* BEGIN The data *

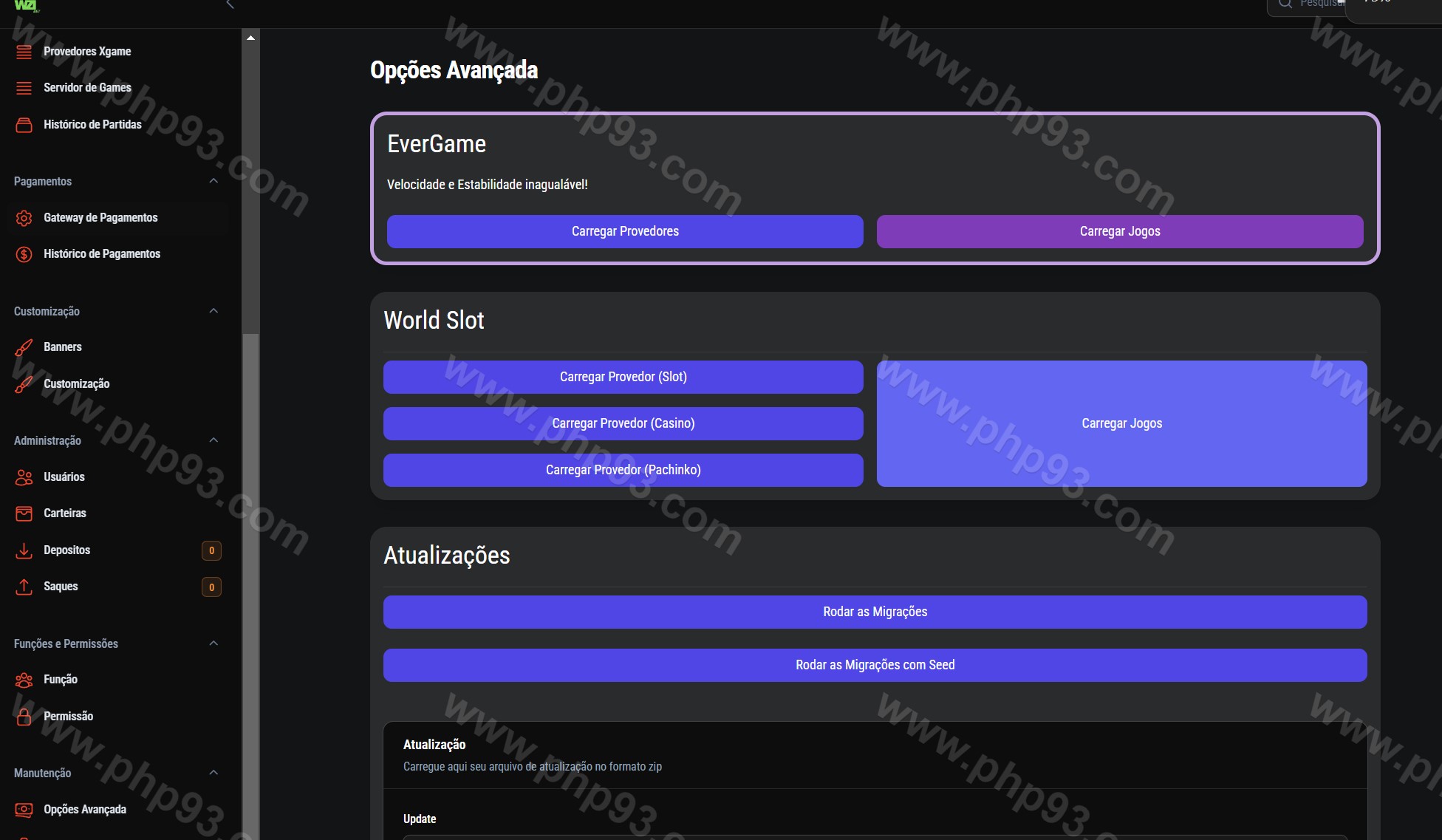The height and width of the screenshot is (840, 1442).
Task: Collapse the Funções e Permissões section
Action: [x=213, y=643]
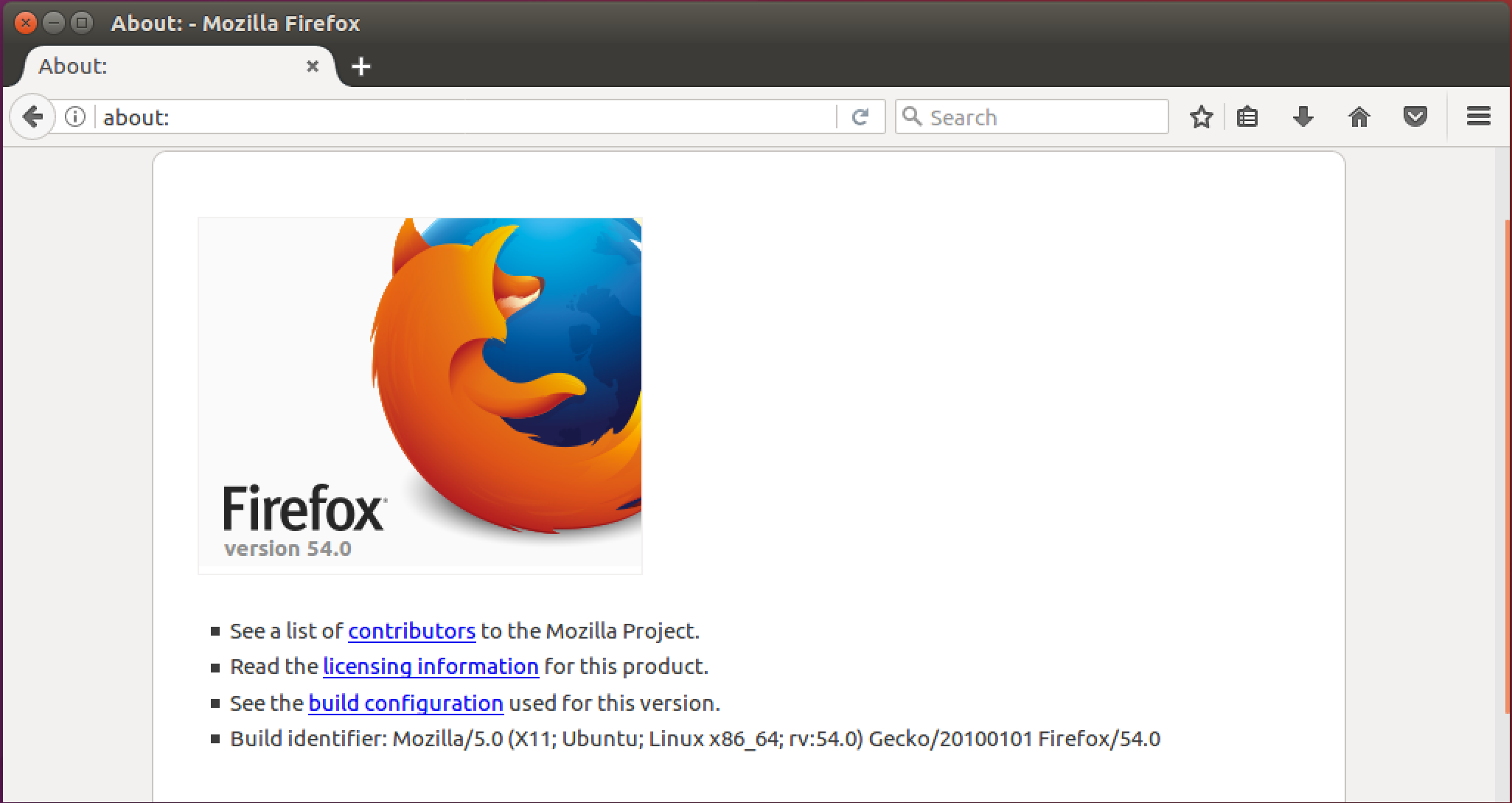This screenshot has width=1512, height=803.
Task: Open the Firefox hamburger menu
Action: pos(1478,117)
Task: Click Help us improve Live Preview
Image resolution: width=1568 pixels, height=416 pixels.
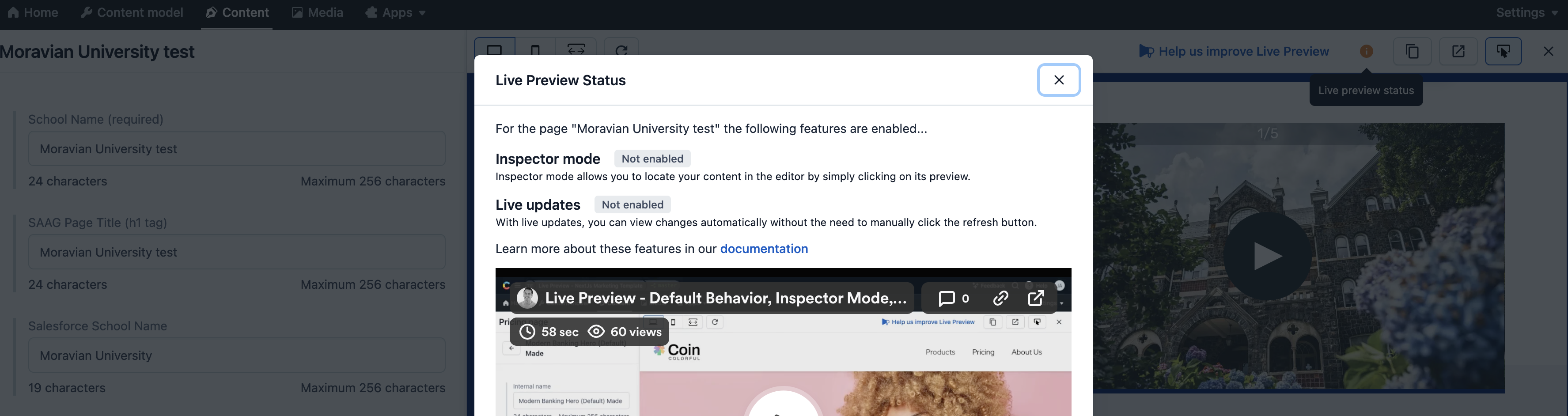Action: coord(1243,51)
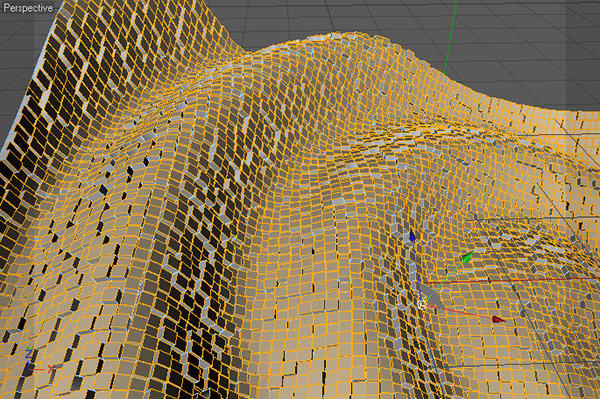This screenshot has height=399, width=600.
Task: Click the dark cubes on the steep left ridge
Action: 65,77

* END The data *

• [Your instructions]
Reproduce every line of the material above word for word, but leave out the pictures.

• [Correct result]
The height and width of the screenshot is (840, 1442).
Task: Collapse the Funções e Permissões section
Action: [x=213, y=643]
This screenshot has width=1512, height=803.
Task: Open the Firefox hamburger menu
Action: pos(1478,117)
Task: Click Help us improve Live Preview
Image resolution: width=1568 pixels, height=416 pixels.
Action: coord(1243,51)
This screenshot has height=399, width=600.
Task: Click the dark cubes on the steep left ridge
Action: 65,77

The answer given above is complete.